[Data in this exercise]
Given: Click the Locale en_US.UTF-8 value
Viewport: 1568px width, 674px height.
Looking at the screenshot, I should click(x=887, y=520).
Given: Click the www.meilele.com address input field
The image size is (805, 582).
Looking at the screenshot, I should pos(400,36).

==

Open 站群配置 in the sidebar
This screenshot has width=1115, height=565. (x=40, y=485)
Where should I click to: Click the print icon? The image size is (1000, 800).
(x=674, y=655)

[Required action] Reproduce each line of the entries in which the word "Given" is found.

[Your response]
Given: Click the Locale en_US.UTF-8 value
Given: Click the www.meilele.com address input field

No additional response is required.